What you should do =
Copy the records below word for word. Stop after the line that contains "Versand (597, 1113)".

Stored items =
- - -
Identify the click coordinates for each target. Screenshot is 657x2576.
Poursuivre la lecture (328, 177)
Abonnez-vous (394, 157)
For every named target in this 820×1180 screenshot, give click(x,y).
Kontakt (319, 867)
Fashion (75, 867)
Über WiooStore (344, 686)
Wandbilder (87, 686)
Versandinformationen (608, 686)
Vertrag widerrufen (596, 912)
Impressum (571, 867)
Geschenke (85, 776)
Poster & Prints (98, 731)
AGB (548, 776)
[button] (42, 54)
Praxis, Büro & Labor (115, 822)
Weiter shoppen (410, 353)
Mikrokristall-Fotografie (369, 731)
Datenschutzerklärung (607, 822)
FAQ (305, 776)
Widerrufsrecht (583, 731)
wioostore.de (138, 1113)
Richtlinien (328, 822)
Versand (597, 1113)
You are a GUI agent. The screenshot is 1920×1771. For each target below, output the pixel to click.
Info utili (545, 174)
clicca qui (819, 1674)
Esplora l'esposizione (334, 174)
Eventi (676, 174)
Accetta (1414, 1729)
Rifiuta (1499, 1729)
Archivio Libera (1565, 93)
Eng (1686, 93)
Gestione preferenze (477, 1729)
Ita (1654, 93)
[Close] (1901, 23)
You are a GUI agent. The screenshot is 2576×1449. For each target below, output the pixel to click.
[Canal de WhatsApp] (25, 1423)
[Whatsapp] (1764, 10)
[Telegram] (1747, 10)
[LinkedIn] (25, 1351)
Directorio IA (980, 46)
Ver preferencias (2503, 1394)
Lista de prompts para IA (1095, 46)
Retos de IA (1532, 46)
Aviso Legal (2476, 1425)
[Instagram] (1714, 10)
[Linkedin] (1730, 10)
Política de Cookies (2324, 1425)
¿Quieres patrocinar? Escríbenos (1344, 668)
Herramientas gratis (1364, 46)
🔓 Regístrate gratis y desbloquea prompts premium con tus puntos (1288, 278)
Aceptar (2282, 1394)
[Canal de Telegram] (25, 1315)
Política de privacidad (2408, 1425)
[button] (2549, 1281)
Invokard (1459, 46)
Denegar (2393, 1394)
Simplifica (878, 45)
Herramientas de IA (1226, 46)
- - -
Solution =
Identify the click coordinates for each target. Screenshot is 657x2576.
Poursuivre la lecture (328, 177)
Abonnez-vous (394, 157)
For every named target in this 820×1180 screenshot, give click(x,y).
Kontakt (319, 867)
Fashion (75, 867)
Über WiooStore (344, 686)
Wandbilder (87, 686)
Versandinformationen (608, 686)
Vertrag widerrufen (596, 912)
Impressum (571, 867)
Geschenke (85, 776)
Poster & Prints (98, 731)
AGB (548, 776)
[button] (42, 54)
Praxis, Büro & Labor (115, 822)
Weiter shoppen (410, 353)
Mikrokristall-Fotografie (369, 731)
Datenschutzerklärung (607, 822)
FAQ (305, 776)
Widerrufsrecht (583, 731)
wioostore.de (138, 1113)
Richtlinien (328, 822)
Versand (597, 1113)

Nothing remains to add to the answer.